What if I told you that 90% of all that time and effort you were putting in when you go on these spurts of effort, getting in shape is completely wasted? What if you then knew the 10% that does drive results and you could just put all your focus and energy into nailing that 10%. If all you had to do each week was squeeze in 40 minutes of training, make sure you got one high protein meal each day. What do you think that would do for your consistency and for your ability to get those things right? Because this isn’t hypothetical, this is actually very real and honestly, it’s the reason I have the results you see today because by removing everything else, everything that doesn’t matter. Not only have I and my students been able to be very consistent with implementing these things week after week after week, regardless of what life throws at us, but we’re able to put all our focus in truly nailing the stuff that matters, that drives results.
And as counterintuitive as it might seem, that removal of everything else that’s a distraction I think is the key to getting results that you’re truly happy with.

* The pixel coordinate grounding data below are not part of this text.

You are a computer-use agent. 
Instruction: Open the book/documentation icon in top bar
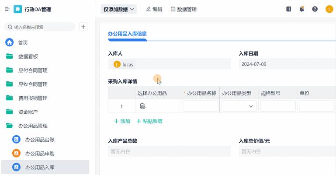pyautogui.click(x=288, y=9)
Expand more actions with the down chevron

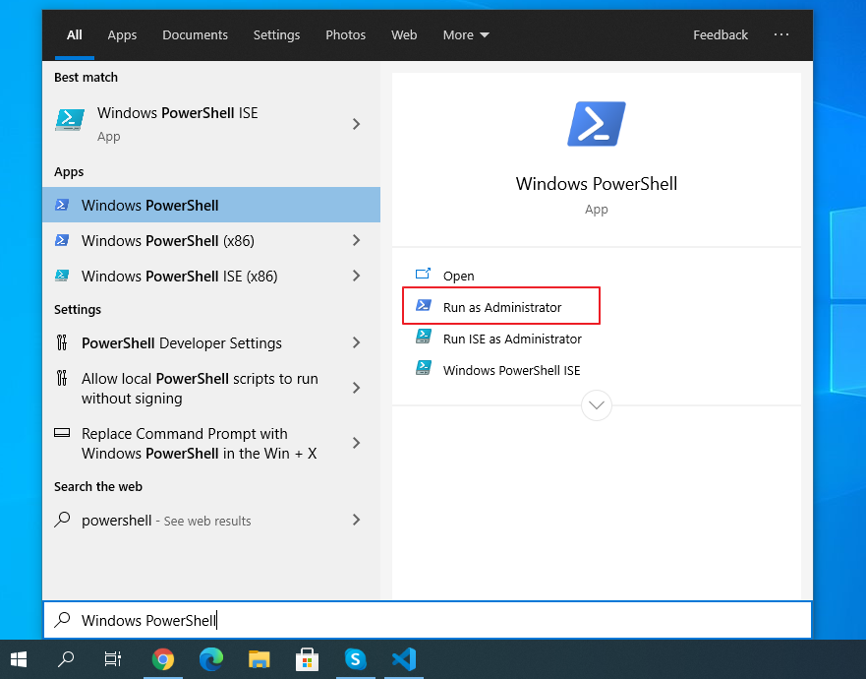click(x=597, y=405)
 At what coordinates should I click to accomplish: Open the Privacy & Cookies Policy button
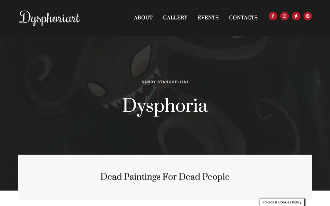[282, 202]
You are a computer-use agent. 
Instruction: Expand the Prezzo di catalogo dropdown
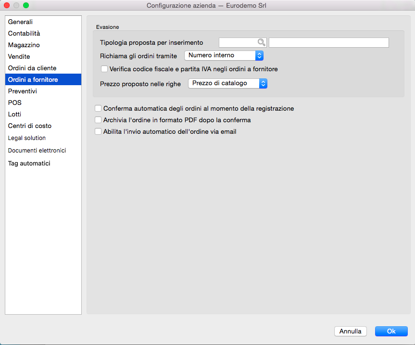(227, 84)

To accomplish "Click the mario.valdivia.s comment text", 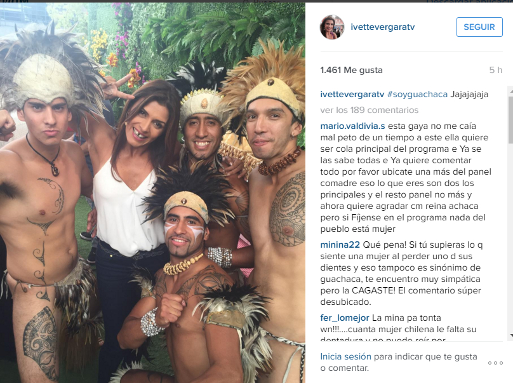I will (x=406, y=177).
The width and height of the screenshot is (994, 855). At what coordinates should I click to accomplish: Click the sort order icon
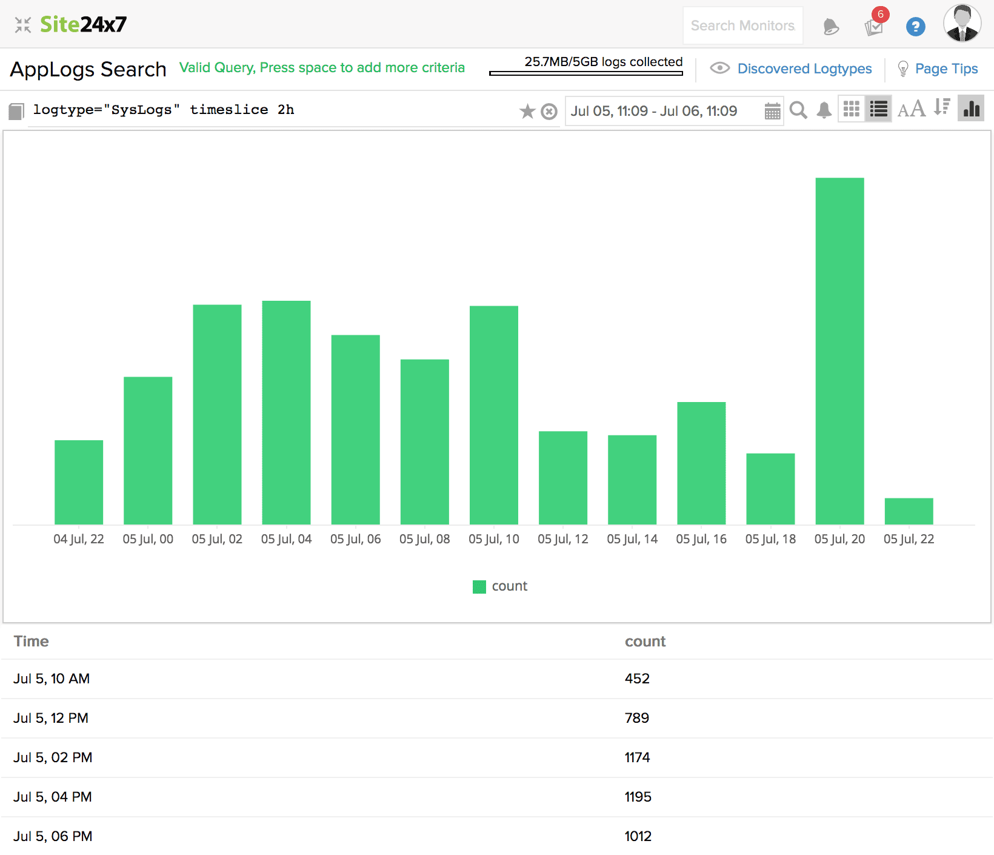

So here’s how we do it. When you want to get an athletic physique that looks awesome and is really functional, there’s only two things that drive that look and that is increasing your muscle mass and decreasing your body fat. They’re the only two visible things that you can do to your physique. And so we just want to achieve both of those things as fast as possible, put as much muscle on our bodies as we can and drop our body fat down to a lean body composition where we have definition, we look fantastic as soon as possible. The key thing to understand here that will put you ahead of 99% of people trying to get shape is understanding what the limit is to the rate of that progress.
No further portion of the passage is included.